THE DATA
>>>>
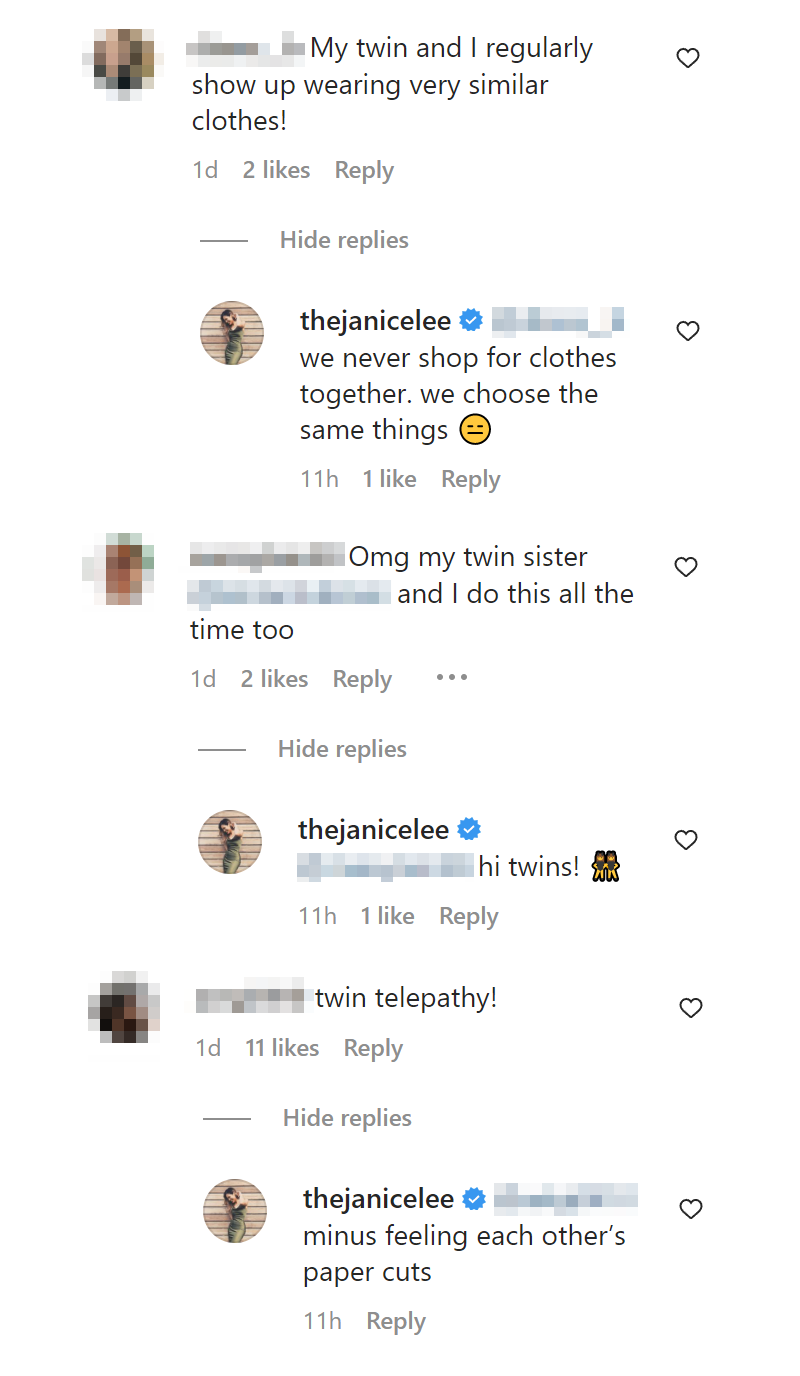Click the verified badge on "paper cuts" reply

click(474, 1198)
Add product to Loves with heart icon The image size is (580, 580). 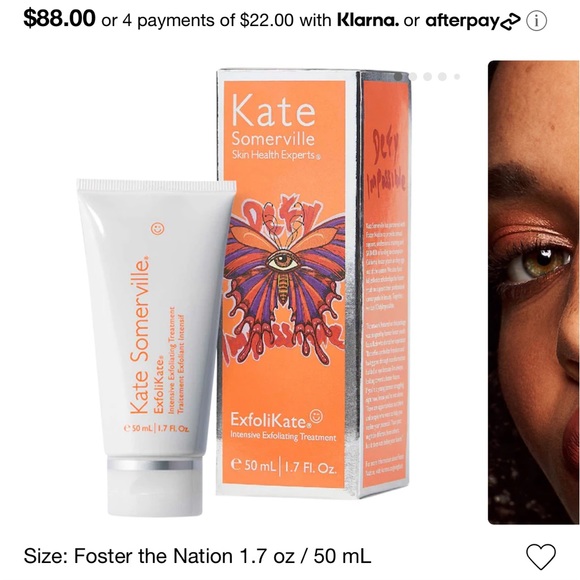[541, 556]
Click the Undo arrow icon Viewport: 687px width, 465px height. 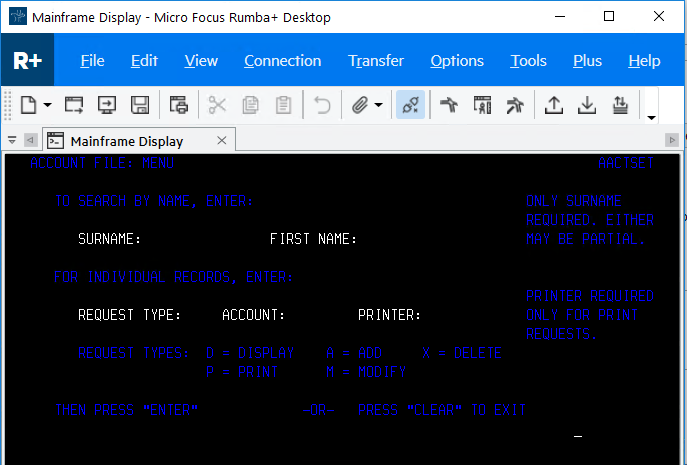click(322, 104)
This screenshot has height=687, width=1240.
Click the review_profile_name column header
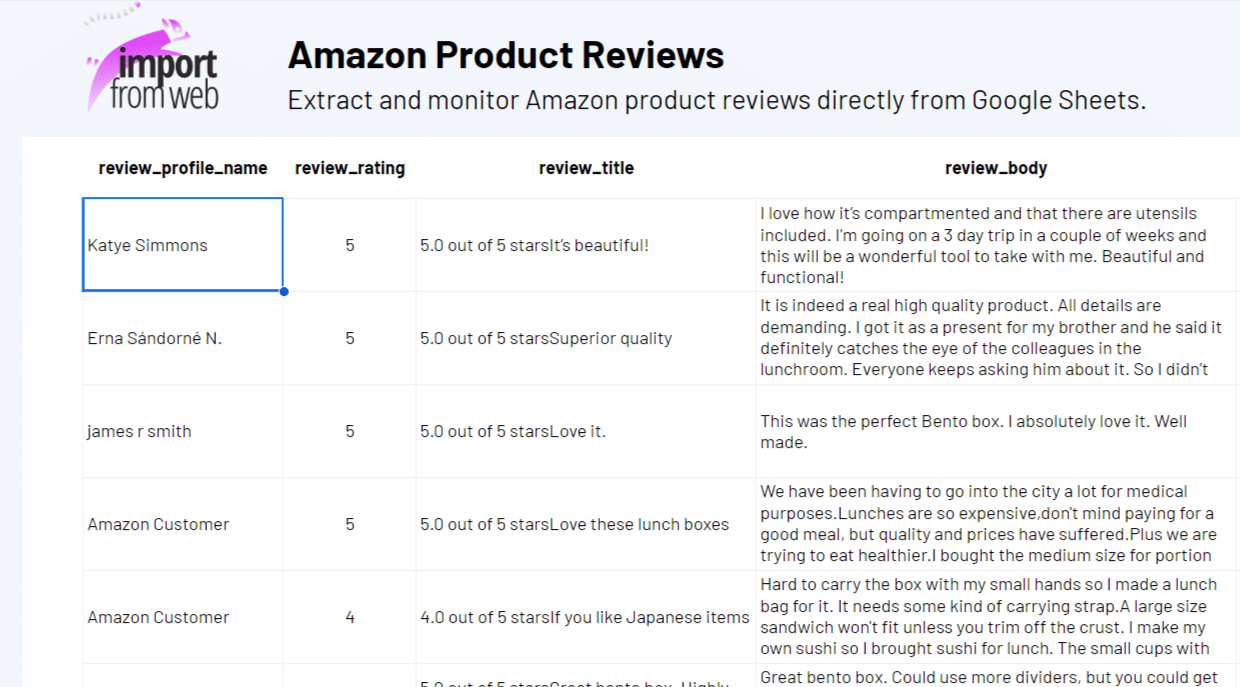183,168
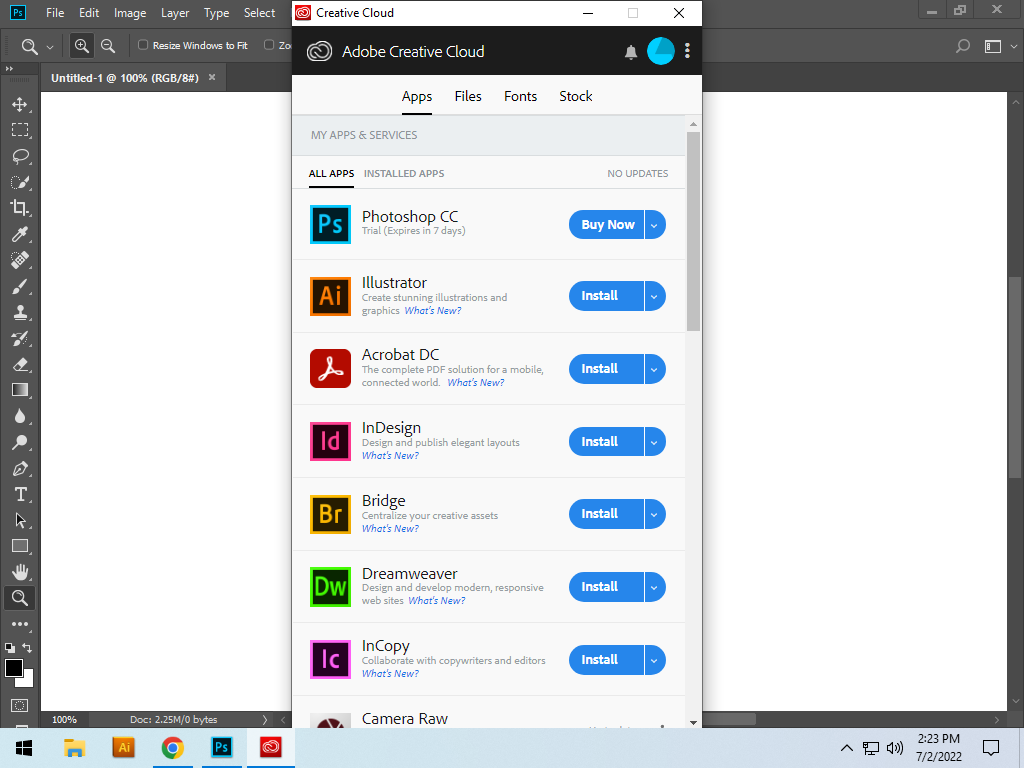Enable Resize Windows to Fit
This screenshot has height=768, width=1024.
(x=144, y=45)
<<<<
ASSIGNED TASK
Only exact copies are wanted here. Write out the lines from the one containing "This screenshot has height=687, width=1240." through the end of the material and no others, omitting all pictures.

TASK RESPONSE
This screenshot has height=687, width=1240.
Click the review_profile_name column header
183,168
Enable Resize Windows to Fit
This screenshot has height=768, width=1024.
(x=144, y=45)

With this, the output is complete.